--- start Records ---

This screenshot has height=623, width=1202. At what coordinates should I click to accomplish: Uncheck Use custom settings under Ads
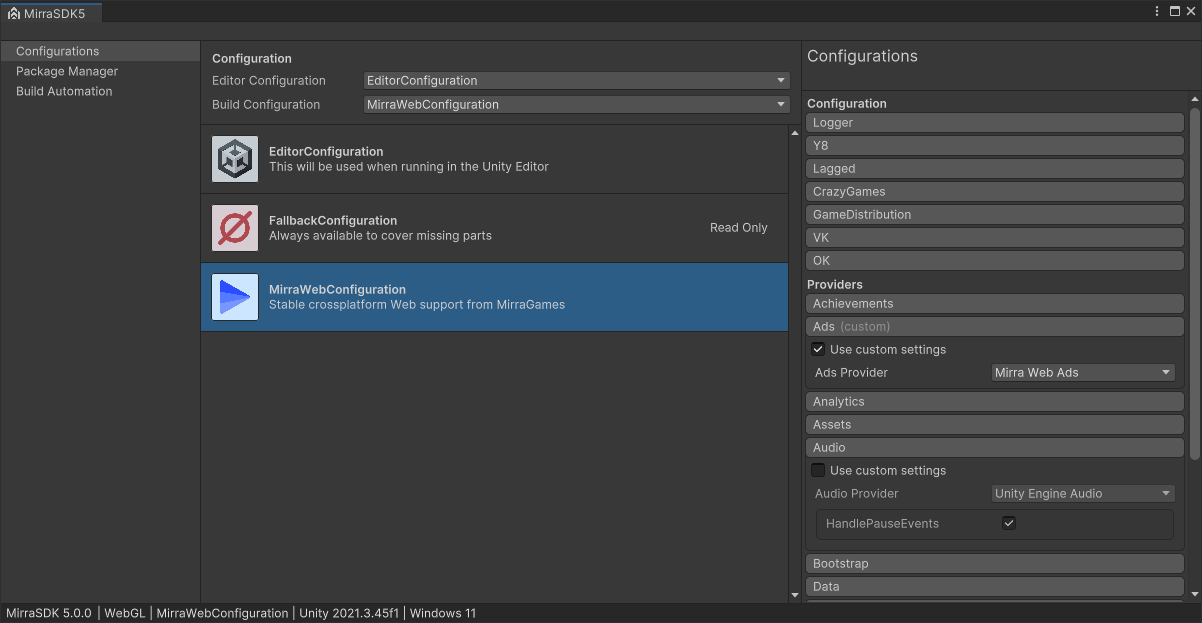pos(818,349)
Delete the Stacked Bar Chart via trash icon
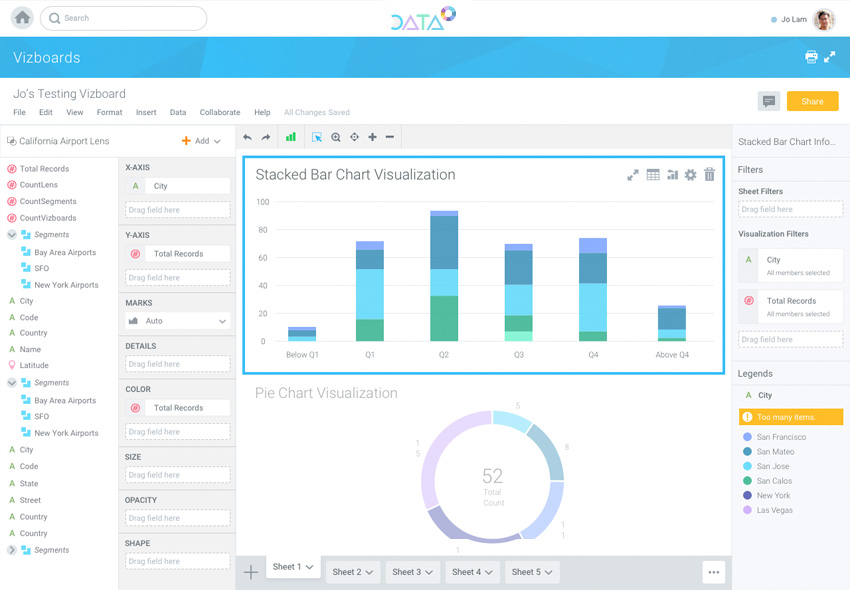This screenshot has width=850, height=590. [709, 175]
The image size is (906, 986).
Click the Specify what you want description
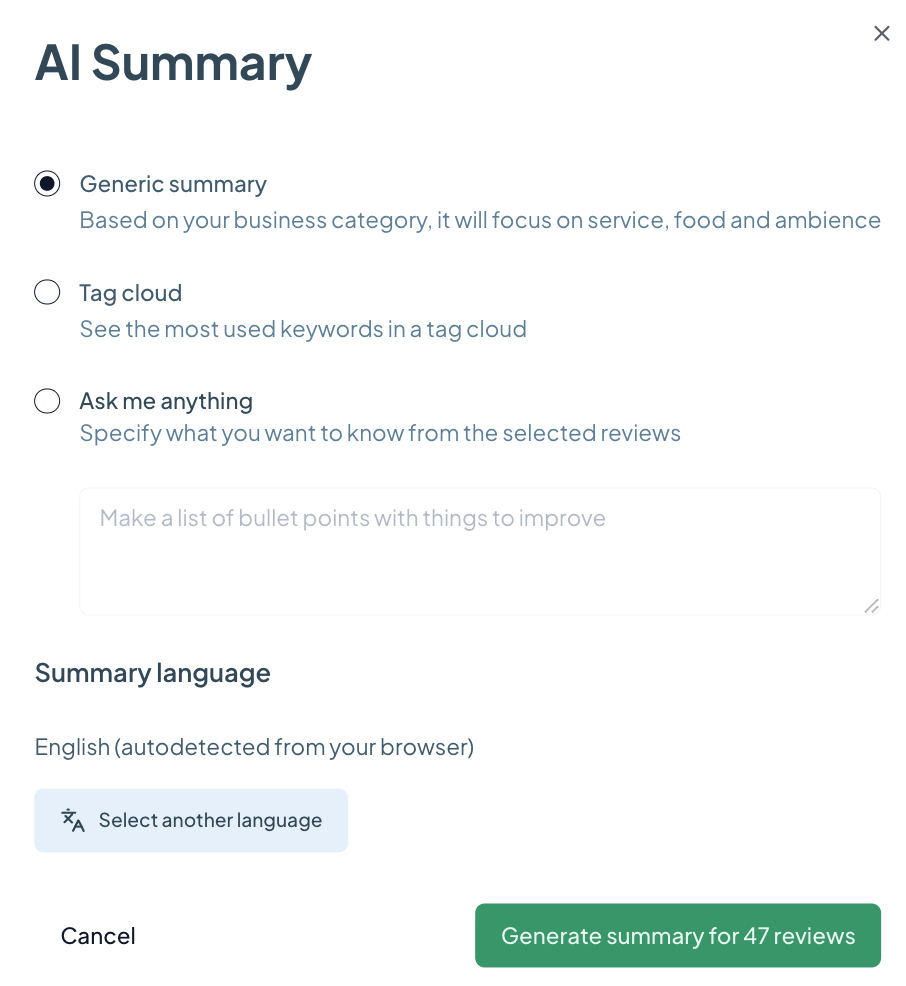(x=380, y=433)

--- end Records ---

_Task_. Rewrite all the rows above with "Stacked Bar Chart" replaced by "Pie Chart" and everything else left unchanged. Leave the pictures out.

_Answer for this exercise_.
This screenshot has height=623, width=1202. At what coordinates should I click to accomplish: Uncheck Use custom settings under Ads
pos(818,349)
Delete the Pie Chart via trash icon
This screenshot has width=850, height=590. [709, 175]
The image size is (906, 986).
Click the Specify what you want description
(x=380, y=433)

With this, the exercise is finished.